Lags during operation of DeepStream 6.1 TAO3.0 gaze and emotion detectors

I combined the gaze and emotion detectors into one pipeline (the code from the “release/tao3.0_ds6.1ga” Git branch was taken as the basis). Archive with the project in the attachment to the post.
The input signal is a video stream from a webcam via the RTSP protocol.
Unfortunately, I found a lag in the work of the detectors (both separately and combined into one pipeline).
Sometimes the lag decreases to acceptable values ​​​​within 1…3 seconds, but sometimes the lag has a value of about 10 seconds (I measured it with a stopwatch, waving my hand in front of the camera and when my image on the screen repeats the movement) and this lag did not disappear/did not decrease .
I connect the detectors in a pipeline in the following order:

    /* Set up the pipeline */
    /* we add all elements into the pipeline */
    gst_bin_add_many(GST_BIN(pipeline), primary_detector, second_detector, gaze_identifier, emotioninfer, queue1, queue2, queue3, queue4, queue5, queue6, queue7, nvvidconv, nvosd, nvtile, sink, NULL);
    if (!gst_element_link_many(streammux, queue1, primary_detector, queue2, second_detector, queue3, gaze_identifier, queue4, emotioninfer, queue5, nvtile, queue6, nvvidconv, queue7, nvosd, NULL))
        g_printerr("Inferring and tracking elements link failure.\n");
        return -1;

Starting the program:

./deepstream-emotional-gaze-app 3 ../../../configs/facial_tao/sample_faciallandmarks_config.txt rtsp://

Pipeline struct:

I did not find any lags from the RTSP server side, see the parameters below.
I start the RTSP server with the following parameters:

./test-launch "v4l2src device=/dev/video0 do-timestamp=true ! video/x-raw, width=640, height=480, framerate=30/1 ! nvvidconv ! nvv4l2h264enc bitrate=1280000 control-rate=true vbv-size=64000 insert-vui=true insert-sps-pps=true ! h264parse ! rtph264pay name=pay0"

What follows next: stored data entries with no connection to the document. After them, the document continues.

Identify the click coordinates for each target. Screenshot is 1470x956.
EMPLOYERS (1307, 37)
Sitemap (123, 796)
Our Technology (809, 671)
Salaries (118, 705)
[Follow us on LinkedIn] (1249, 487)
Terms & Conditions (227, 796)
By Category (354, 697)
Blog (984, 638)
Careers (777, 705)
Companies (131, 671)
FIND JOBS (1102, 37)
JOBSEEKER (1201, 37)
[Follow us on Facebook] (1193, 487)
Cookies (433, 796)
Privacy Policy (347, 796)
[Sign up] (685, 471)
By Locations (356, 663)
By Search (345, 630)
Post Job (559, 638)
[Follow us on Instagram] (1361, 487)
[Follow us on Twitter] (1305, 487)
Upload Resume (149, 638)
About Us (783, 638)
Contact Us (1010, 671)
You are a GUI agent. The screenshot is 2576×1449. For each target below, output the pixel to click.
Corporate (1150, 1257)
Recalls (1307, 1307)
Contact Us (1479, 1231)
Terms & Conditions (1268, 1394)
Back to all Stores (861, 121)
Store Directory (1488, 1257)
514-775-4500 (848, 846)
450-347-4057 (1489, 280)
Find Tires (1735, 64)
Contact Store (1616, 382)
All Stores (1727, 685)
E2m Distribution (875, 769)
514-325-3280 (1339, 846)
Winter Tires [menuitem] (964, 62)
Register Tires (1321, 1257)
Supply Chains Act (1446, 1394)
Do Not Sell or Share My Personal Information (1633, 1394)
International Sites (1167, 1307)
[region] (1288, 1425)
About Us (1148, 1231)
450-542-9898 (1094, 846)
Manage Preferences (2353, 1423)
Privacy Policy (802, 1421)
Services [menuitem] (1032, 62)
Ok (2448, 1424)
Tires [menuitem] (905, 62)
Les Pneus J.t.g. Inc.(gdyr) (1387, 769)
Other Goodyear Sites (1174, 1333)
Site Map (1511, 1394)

I form the source video stream for detectors in 480p HQ format: resolution 640x480, bit rate 1.28Mbps.
I calculated the virtual buffer size using the formula 1.5*(bitrate/fps):

1.5*(1280000/30) = 64000bps

Based on the recommendations in this post:

The nominal bit rate and other parameters of the 480p HQ format are taken from here (table “…and for older, non-widescreen content (with only 75% as many pixels)…”):

• Hardware: Jetson Xavier NX, webcam Logitech C920 Pro HD
• Firmware: JetPack 5.0.1 Developer Preview

Is it possible to solve this problem with lags in the work of detectors?
Thanks in advance.

deepstream-emotional-gaze-app_01.08.2008_tao3.0_ds6.1ga.rar (201.9 KB)

Moving to Deepstream forum.

What is the latency of the input video? What is the latency when you use local media file as the input?